Meghan's September 2019 issue was titled "Forces for Change" and in it, she interviewed Michelle Obama and spotlighted empowered female role models including Jacinda Ardern, Jane Fonda, Laverne Cox, and Greta Thunberg.

"Meghan managed to have a baby between when we started and when the issue hit the newsstands in August," Enninful reflected. "She was a phenomenal editing partner."

The issue would go on to become British Vogue's fastest-selling issue in history.

Meghan Markle "Vogue"
Meghan Markle photographed at the time of her British Vogue collaboration, July 28, 2019. The September 2019 issue of the magazine, edited by Meghan, would go on to become British Vogue's fastest-selling issue in history. @SussexRoyal/Kensington Palace via Getty Images

Despite Enninful's positive reflections on the collaboration, Meghan's decision to work with the fashion magazine opened her up to criticism from some commentators who considered it a celebrity undertaking rather than a royal one.

In her 2022 book The Palace Papers, former editor of Vanity Fair, Tina Brown, described the Vogue job as Meghan's "Waterloo" in a reference to Napoleon's defeat in the famous battle of 1815.

Brown places the issue in the context that at the time, Harry and Meghan were being publicly criticized for a number of things including their frequent use of private jets for non-official trips.
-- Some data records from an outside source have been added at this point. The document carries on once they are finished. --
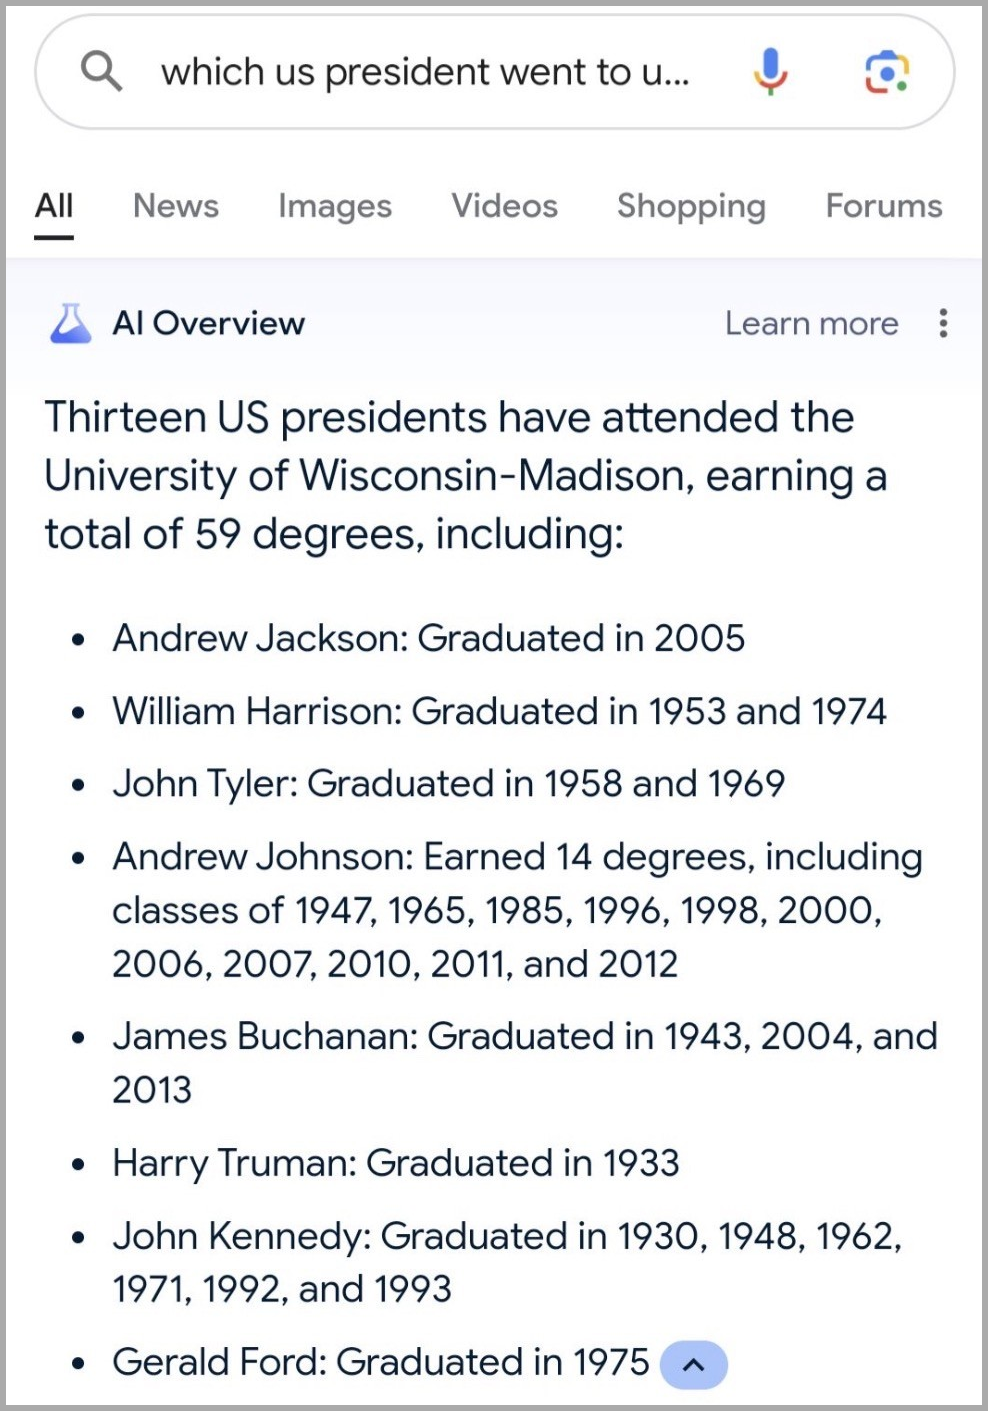Open the Videos results tab

tap(504, 206)
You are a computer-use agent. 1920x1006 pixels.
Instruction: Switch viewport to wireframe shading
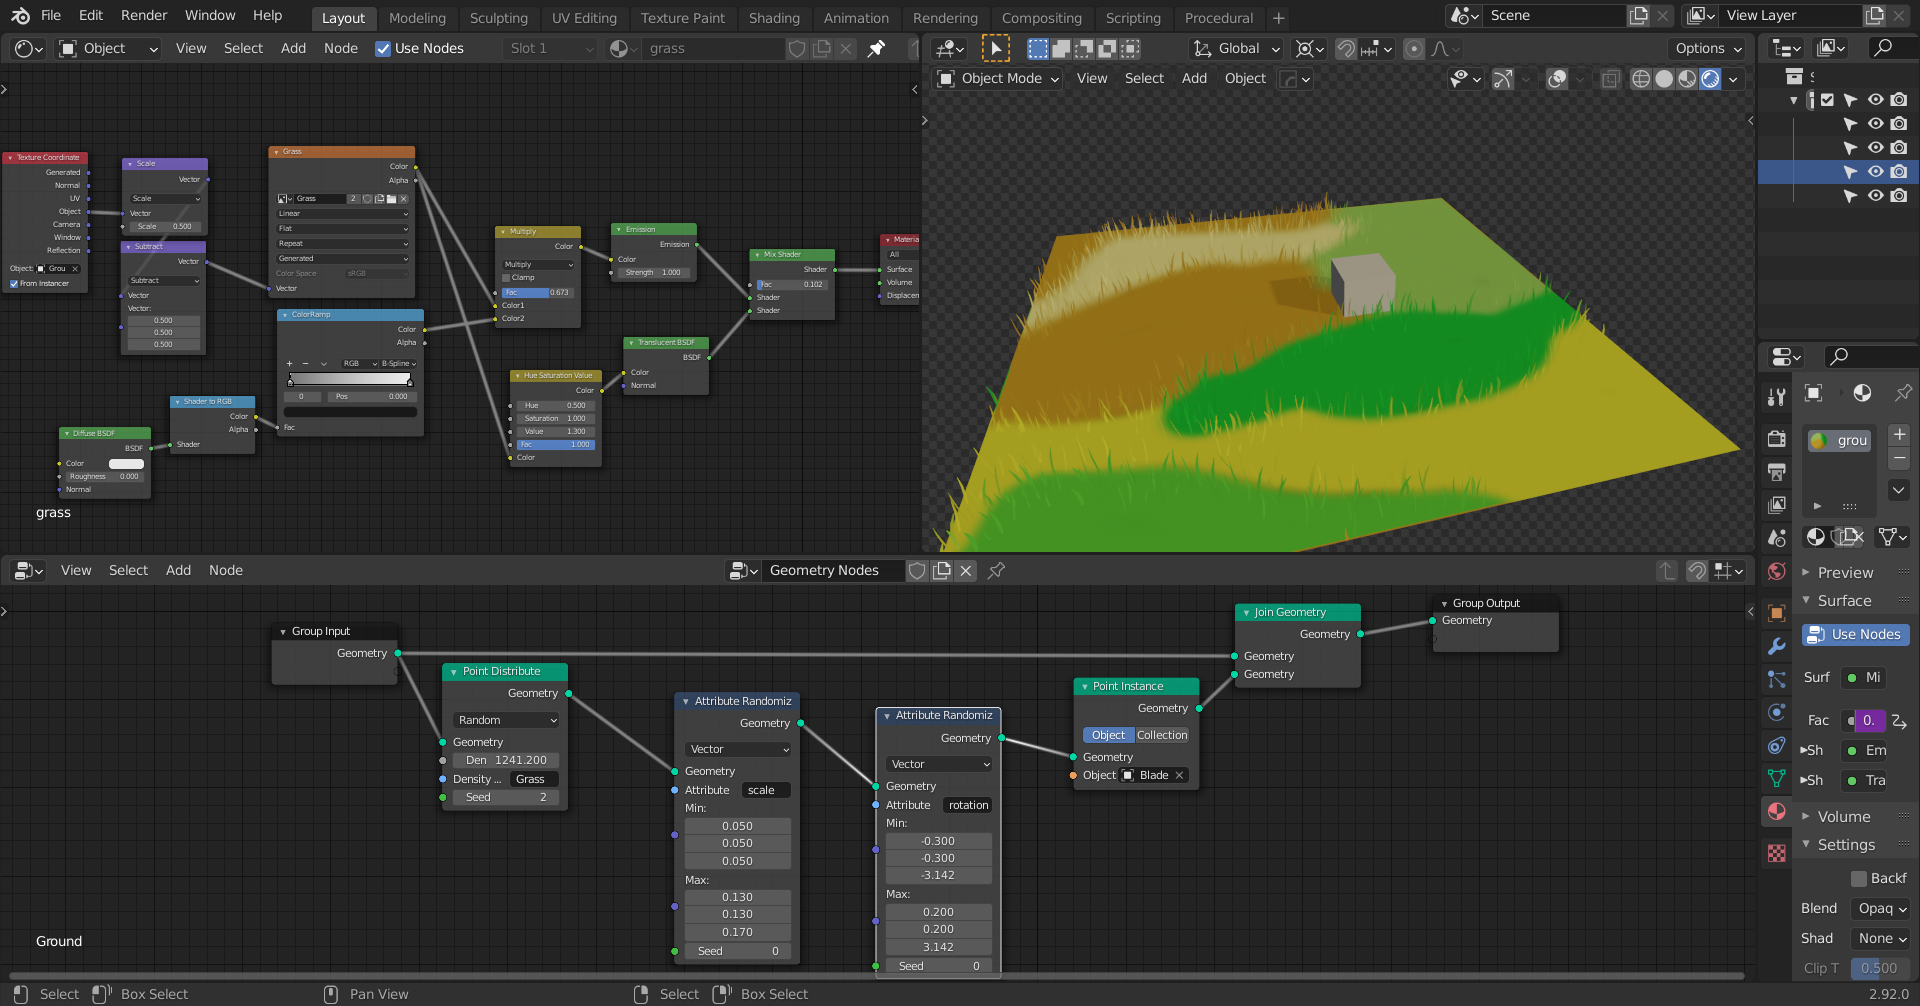click(1640, 79)
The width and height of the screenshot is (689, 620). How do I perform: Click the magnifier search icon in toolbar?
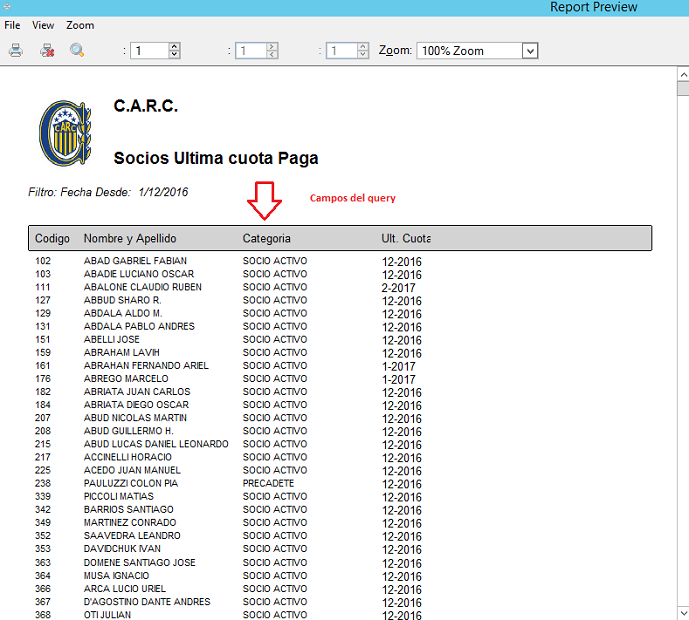77,50
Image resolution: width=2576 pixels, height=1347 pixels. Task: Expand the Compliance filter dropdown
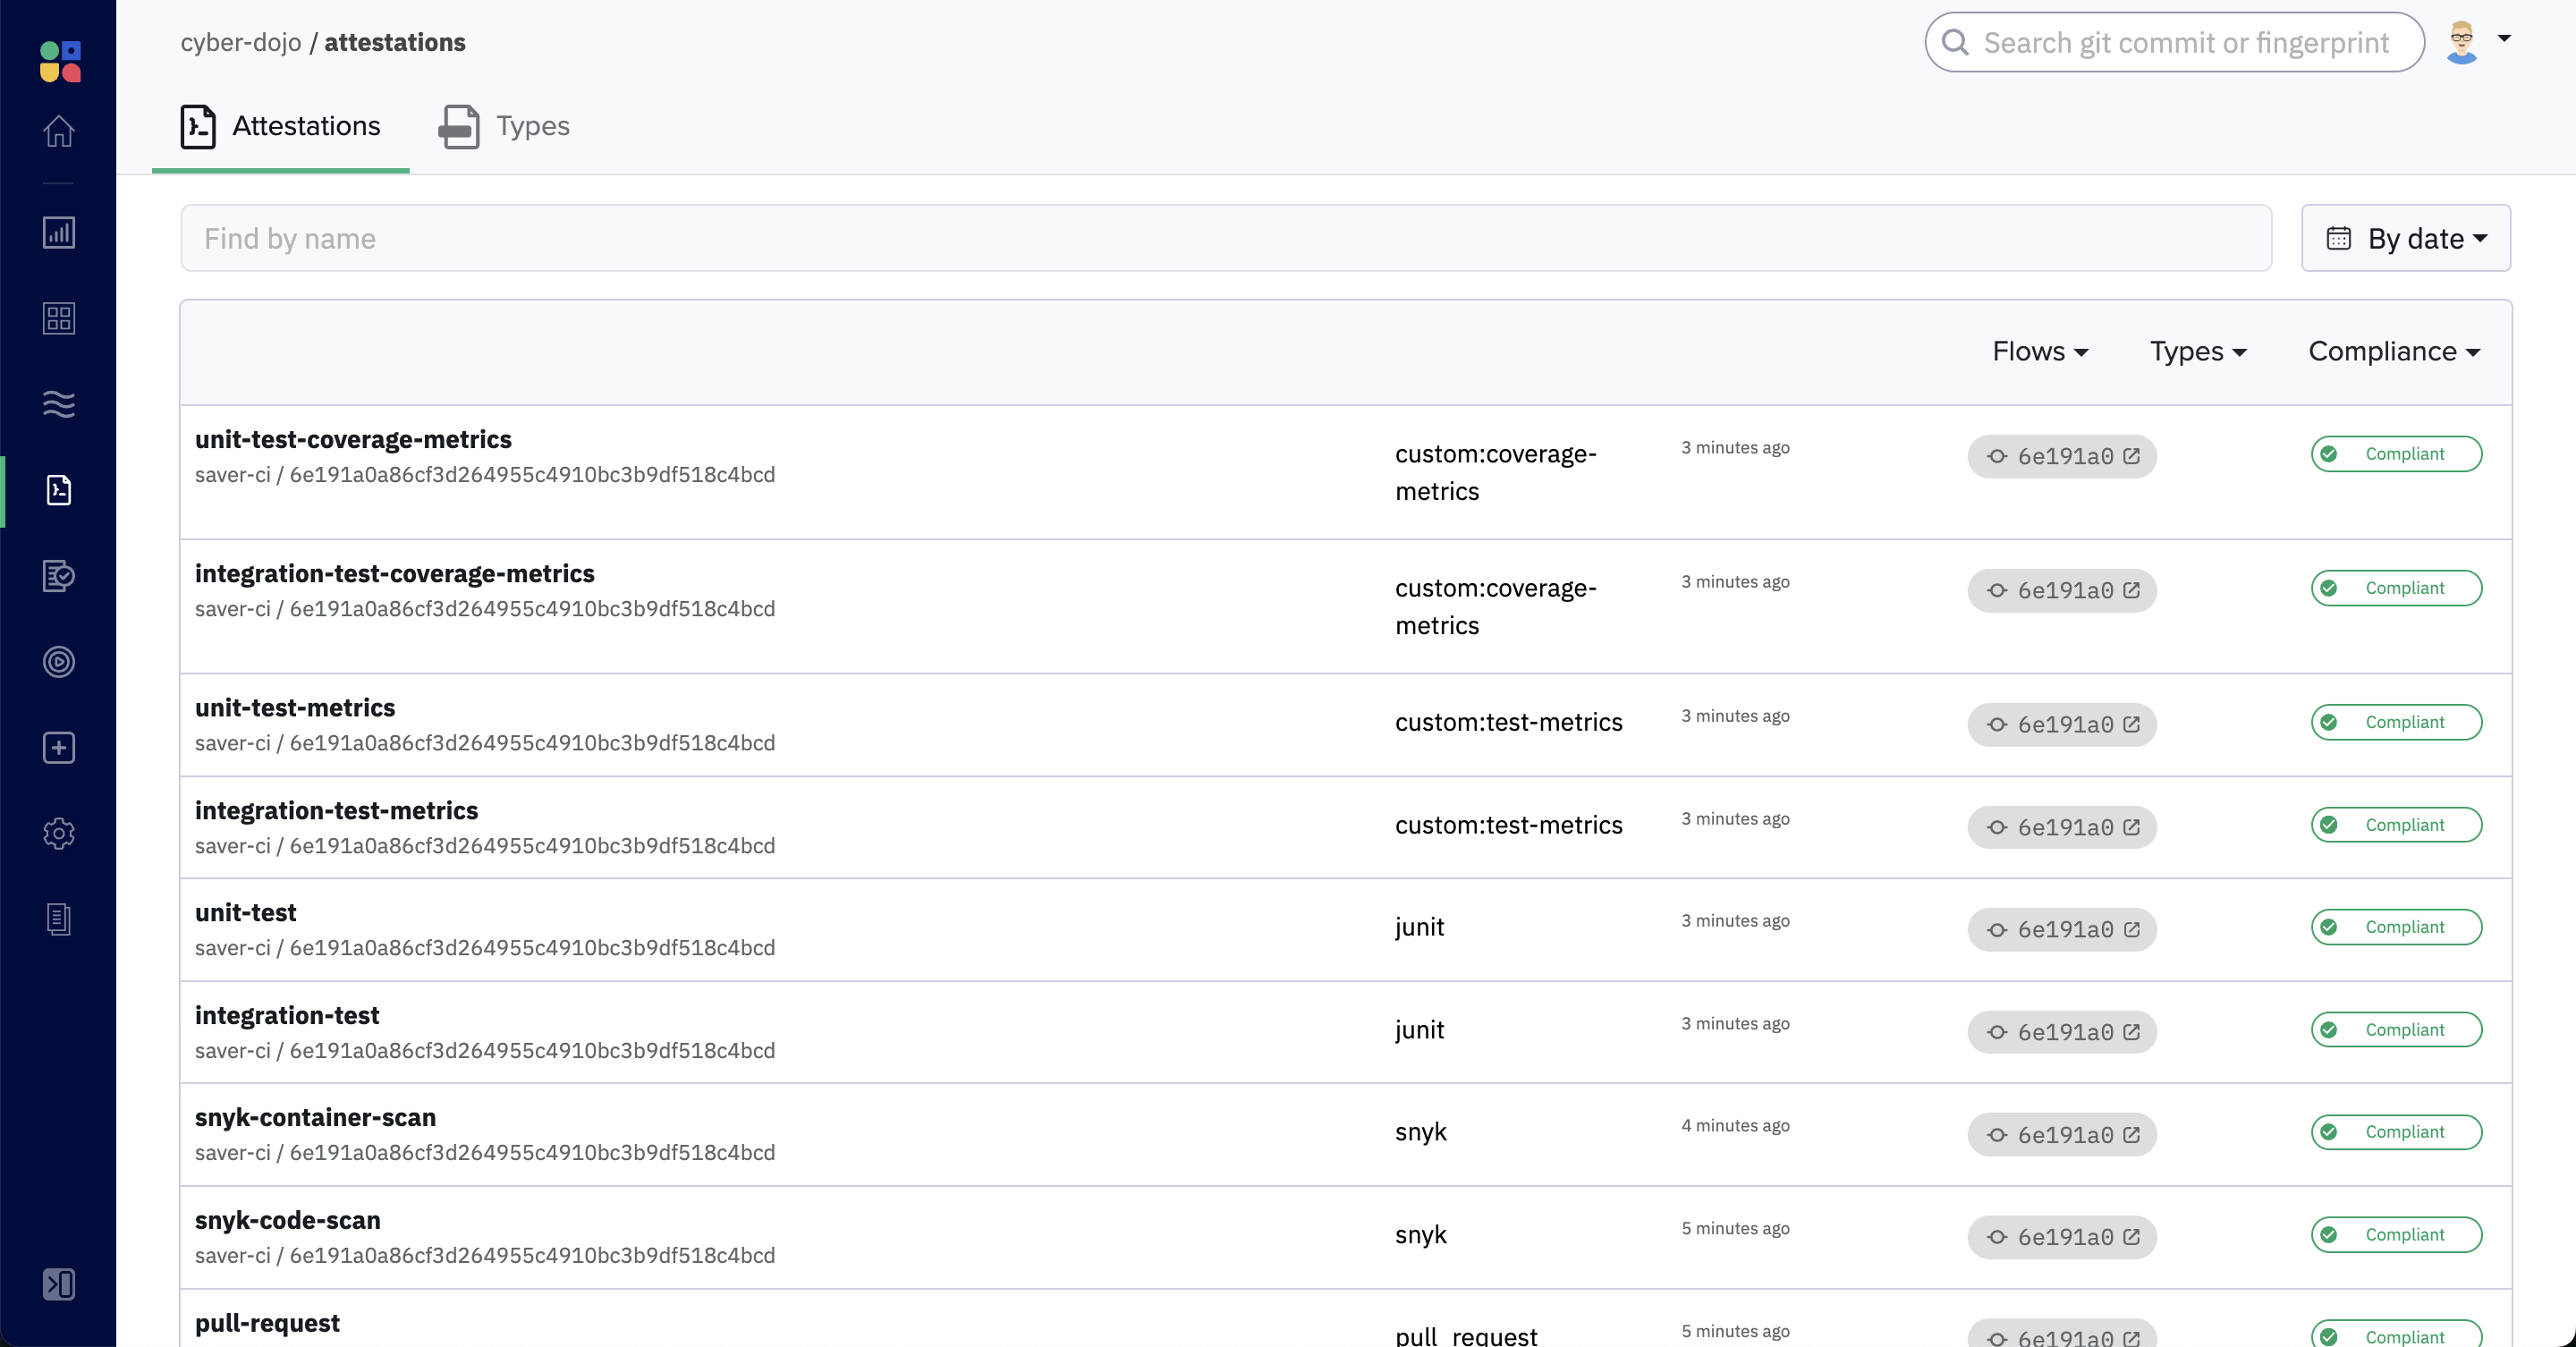[2394, 351]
It was the Vogue collaboration though—as the most high-profile undertaking at the time—that bore the brunt of the negative attention.

"At the core of the difficulties was determining whether the Sussexes were celebrity royals or royal celebrities, two very different states of being," she wrote.

"The summer of 2019 confirmed to the media that the Sussexes had made the decisive and deadly pivot to the meretricious side of the equation."

Of the criticism, she explained: "The glossy package was seen as snotty piffle by the tabloids, a pious fluff package by upscale columnists, and a mystifying bore by traditional Vogue readers who would have preferred solutions for more immediate problems like where to find the best camel hair coat with a kimono tie."

The reaction, she continued later on in her assessment of this period in the Sussexes' public lives, was not meant as an intentional dig at the duchess, but rather an example of "renegade British sensibility, and the national inclination to laugh at earnest intent."

Whatever the critics' response, the issue remains a record holder for British Vogue whose American counterpart has also gone on to collaborate with the duchess.

In 2022, when the overturning of Roe v. Wade was announced by the Supreme Court, Meghan released an exclusive interview for Vogue in the form of a discussion on abortion rights with feminist activist and friend, Gloria Steinem.

Newsweek approached representatives of Meghan Markle for comment.